Available data:
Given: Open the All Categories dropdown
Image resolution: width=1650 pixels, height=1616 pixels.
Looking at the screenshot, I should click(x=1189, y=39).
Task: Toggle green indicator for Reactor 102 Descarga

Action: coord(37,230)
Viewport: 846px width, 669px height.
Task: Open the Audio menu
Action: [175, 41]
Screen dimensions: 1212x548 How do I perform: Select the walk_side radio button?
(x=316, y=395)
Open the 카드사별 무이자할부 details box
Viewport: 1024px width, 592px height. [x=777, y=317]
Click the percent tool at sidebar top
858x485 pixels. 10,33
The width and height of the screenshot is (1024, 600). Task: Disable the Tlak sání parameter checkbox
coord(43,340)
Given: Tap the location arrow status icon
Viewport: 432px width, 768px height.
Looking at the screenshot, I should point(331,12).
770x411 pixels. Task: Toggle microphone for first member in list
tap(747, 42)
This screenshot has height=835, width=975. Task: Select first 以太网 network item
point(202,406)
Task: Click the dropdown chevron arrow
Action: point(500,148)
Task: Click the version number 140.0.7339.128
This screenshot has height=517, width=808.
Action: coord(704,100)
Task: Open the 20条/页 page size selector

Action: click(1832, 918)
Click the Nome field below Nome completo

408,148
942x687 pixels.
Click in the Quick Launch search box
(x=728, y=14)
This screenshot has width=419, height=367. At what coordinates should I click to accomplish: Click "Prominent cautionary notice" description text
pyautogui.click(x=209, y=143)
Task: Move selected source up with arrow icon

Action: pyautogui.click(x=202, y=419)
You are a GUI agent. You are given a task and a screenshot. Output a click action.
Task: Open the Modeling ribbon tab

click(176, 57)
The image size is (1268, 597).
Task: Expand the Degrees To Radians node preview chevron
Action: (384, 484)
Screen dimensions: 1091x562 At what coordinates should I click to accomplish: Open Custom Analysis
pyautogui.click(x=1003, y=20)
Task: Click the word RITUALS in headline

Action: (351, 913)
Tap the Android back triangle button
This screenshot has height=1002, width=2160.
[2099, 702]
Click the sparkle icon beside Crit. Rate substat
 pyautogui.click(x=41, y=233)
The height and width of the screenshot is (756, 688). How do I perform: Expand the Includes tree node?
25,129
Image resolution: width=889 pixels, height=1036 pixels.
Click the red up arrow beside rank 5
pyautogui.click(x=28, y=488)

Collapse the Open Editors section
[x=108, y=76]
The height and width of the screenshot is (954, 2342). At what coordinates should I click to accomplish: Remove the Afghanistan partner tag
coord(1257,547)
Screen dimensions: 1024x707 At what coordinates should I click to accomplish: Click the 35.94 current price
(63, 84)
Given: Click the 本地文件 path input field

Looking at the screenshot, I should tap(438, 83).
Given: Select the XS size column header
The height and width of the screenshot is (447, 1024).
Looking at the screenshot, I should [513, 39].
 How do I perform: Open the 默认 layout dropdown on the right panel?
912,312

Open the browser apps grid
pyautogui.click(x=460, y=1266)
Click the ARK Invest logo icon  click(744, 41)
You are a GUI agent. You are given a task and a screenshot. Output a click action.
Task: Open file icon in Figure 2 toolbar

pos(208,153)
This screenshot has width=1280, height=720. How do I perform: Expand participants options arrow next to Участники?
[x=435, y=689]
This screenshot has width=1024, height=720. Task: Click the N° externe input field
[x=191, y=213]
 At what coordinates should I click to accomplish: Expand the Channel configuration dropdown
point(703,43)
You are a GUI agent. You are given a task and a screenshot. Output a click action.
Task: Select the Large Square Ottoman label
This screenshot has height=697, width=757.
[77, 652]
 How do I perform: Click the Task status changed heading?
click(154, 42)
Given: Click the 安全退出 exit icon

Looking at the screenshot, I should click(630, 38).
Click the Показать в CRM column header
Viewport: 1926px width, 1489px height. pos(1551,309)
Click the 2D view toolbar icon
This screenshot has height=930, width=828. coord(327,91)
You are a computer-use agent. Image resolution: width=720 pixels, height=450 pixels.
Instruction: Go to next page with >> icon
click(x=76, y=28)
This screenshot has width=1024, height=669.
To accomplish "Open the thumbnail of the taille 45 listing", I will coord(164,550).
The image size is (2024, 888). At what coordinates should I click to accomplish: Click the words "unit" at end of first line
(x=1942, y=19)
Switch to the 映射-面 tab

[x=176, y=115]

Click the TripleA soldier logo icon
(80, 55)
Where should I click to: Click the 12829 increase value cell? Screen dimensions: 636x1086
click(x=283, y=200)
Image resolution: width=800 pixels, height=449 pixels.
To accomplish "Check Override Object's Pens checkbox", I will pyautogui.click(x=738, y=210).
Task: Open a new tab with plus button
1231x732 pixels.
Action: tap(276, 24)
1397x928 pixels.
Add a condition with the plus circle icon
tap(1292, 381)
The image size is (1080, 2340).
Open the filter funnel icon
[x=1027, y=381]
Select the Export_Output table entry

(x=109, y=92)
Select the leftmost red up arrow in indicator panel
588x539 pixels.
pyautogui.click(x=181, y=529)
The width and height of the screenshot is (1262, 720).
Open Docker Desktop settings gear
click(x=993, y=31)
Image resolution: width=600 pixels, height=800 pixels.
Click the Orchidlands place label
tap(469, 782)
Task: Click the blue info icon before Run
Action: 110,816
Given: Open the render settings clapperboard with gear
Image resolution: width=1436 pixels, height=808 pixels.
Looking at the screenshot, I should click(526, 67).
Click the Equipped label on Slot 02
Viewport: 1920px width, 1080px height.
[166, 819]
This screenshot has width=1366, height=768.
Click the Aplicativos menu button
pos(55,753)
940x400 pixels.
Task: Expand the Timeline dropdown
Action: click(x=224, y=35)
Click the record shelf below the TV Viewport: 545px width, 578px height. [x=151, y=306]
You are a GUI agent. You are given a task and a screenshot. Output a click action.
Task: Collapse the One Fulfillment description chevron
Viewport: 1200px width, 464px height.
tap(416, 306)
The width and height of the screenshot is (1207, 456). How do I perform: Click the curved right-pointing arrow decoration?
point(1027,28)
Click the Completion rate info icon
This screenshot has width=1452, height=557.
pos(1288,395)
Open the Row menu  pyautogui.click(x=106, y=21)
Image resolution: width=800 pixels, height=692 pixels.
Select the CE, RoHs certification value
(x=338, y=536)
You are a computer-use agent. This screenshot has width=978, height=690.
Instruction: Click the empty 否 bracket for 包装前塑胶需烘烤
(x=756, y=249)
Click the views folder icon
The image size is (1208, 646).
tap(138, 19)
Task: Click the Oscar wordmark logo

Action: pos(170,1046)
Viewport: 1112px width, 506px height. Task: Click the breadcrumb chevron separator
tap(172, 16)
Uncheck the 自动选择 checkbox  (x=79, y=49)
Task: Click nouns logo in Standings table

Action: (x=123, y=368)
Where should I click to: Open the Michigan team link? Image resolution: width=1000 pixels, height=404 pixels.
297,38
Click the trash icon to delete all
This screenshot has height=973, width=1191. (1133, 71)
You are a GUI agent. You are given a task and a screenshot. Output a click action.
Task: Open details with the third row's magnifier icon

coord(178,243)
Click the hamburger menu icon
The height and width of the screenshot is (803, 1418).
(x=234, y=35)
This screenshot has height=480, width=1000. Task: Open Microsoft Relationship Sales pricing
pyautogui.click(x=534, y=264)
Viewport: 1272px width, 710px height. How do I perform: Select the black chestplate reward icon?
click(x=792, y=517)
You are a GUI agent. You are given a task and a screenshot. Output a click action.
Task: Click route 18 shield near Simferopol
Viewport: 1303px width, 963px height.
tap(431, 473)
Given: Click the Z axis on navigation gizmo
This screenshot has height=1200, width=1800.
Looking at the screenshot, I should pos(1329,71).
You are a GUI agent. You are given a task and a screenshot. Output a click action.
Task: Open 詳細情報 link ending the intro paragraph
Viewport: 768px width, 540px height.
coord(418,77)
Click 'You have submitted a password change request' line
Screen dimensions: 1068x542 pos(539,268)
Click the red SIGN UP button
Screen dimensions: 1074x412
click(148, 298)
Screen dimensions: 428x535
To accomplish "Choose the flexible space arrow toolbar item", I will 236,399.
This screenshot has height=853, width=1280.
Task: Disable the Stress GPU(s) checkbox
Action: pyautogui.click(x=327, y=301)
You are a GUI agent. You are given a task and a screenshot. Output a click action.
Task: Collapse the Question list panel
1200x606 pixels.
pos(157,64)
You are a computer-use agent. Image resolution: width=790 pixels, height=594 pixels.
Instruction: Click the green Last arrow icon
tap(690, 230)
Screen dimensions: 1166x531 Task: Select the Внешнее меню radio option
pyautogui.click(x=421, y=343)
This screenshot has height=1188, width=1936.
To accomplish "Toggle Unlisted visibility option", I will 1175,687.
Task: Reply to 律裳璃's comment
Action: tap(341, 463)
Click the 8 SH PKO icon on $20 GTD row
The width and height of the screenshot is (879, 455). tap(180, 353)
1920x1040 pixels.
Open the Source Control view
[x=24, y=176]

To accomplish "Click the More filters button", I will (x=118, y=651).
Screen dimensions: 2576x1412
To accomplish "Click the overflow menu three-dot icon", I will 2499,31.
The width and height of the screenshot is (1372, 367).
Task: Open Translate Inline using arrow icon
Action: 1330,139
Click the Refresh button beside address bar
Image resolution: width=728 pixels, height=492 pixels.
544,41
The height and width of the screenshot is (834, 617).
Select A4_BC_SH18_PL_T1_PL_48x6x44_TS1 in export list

Task to carry out: Your answer must be the lines above from the one containing "This screenshot has height=1188, width=1936." to the one containing "Screen dimensions: 2576x1412", both included, restated word for word.

Finished exercise:
This screenshot has height=1188, width=1936.
To accomplish "Toggle Unlisted visibility option", I will 1175,687.
Task: Reply to 律裳璃's comment
Action: tap(341, 463)
Click the 8 SH PKO icon on $20 GTD row
The width and height of the screenshot is (879, 455). tap(180, 353)
1920x1040 pixels.
Open the Source Control view
[x=24, y=176]

To accomplish "Click the More filters button", I will (x=118, y=651).
Screen dimensions: 2576x1412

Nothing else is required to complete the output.